EXCERPT PROVIDED:
Schistosomiasis is the most prevalent trematodiasis globally, caused by blood flukes of the genus Schistosoma. In particular, Schistosoma haematobium causes urogenital schistosomiasis (UGS) widely in Africa by worms residing in the venous plexus of the urinary bladder and its eggs deposited in the bladder wall.1 Sudan is an endemic area of UGS where the White Nile and Blue Nile rivers meet. In Sudan, there are several known hyperendemic locations of UGS.234 Previous studies have shown that the prevalence of S. haematobium in White Nile State, Sudan remained high, with 45.5% in 2010,4 28.5% in 2012,5 and 14.0% in 2014.6
As schistosomiasis is a neglected tropical disease (NTD) of global importance, it is one of target NTDs for global elimination programs. The elimination programs of NTDs must be supported by mass diagnostic screening and preventive chemotherapy. Therefore, it is important to implement accessible and inexpensive mass diagnostic screening test with high sensitivity. Urine microscopy (UM) to detect and count the eggs of S. haematobium has been used widely as a standard diagnostic test of UGS because it is easy and cheap to perform in remote endemic areas. However, the eggs are not regularly passed through the urine because the eggs are released only when the infected blood vessels rupture into the bladder lumen. Therefore, UM used to underestimate UGS prevalence especially in detecting light infections.7 In this context, additional methods are applied together to improve the diagnosis of UGS such as ultrasonography,6 dipstick for hematuria,89 and serology.8910
In the present study, we applied enzyme-linked immunosorbent assay (ELISA) for diagnosis of UGS by detecting the serum immunoglobulin (Ig) G antibodies reacting to soluble egg antigen of S. haematobium as well as UM. Our study aimed to establish the criteria of ELISA diagnosis and to compare diagnostic values of UM and ELISA for UGS.

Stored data
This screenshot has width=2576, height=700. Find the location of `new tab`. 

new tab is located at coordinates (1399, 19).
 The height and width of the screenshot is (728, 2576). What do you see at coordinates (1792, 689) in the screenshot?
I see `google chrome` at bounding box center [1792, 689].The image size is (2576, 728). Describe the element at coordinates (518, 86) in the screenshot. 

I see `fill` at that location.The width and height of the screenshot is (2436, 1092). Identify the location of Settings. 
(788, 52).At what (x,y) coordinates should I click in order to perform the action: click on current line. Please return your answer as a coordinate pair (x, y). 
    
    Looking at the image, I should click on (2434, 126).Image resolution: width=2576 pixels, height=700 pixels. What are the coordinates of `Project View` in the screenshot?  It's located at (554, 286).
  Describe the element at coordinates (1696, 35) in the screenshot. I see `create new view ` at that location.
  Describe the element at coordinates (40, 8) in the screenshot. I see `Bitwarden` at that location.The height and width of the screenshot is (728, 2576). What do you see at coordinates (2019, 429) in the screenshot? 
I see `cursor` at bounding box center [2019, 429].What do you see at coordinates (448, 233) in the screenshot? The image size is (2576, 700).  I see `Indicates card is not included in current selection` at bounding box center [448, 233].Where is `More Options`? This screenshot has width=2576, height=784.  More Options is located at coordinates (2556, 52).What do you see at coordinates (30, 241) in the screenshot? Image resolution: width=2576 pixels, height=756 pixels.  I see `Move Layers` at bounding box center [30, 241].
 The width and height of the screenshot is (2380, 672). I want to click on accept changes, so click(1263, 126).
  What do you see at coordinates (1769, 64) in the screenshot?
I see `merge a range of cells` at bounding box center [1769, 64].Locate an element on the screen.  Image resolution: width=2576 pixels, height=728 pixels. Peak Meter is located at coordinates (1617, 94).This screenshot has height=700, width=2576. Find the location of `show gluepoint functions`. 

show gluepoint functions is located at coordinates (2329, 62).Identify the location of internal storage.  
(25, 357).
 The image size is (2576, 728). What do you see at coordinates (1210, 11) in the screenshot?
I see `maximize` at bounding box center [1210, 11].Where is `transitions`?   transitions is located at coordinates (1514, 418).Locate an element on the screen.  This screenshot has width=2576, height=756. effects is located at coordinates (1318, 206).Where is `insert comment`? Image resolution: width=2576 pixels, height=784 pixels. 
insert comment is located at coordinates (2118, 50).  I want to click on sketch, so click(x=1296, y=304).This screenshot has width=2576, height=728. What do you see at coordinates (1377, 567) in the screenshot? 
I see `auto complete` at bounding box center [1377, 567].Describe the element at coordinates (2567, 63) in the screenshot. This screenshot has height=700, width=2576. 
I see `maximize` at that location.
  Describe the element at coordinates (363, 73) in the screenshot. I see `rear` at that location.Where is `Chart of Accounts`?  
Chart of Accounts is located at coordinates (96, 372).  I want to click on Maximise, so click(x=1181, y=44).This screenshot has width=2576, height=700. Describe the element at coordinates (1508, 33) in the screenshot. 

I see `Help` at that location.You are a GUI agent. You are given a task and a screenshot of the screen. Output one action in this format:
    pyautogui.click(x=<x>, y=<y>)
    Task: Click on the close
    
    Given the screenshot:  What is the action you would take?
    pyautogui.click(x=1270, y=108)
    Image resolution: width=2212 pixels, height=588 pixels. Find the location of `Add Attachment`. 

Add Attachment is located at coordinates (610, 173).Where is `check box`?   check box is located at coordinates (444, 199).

WHAT TO PRODUCE:
Continue the passage on diagnosing urogenital schistosomiasis in Sudan, starting after its final sentence.

OUTPUT:
METHODS

Study area and population

The materials were collected from 2011 to 2013 in 7 villages of the White Nile State, Republic of Sudan (Fig. 1). The 7 villages included Abu Sharif, Al Hideb, Al Jabalain, Al Zelit, Azhari, Campo, and Khor Ajwal. The subjects collected in 2013 for this study were also included partially in another study for diagnosis of UGS by ultrasonography.6
Fig. 1

Location of White Nile State in Sudan. The red-colored area on the left indicates White Nile State in Sudan, the White Nile River is crossing the whole state from south to north.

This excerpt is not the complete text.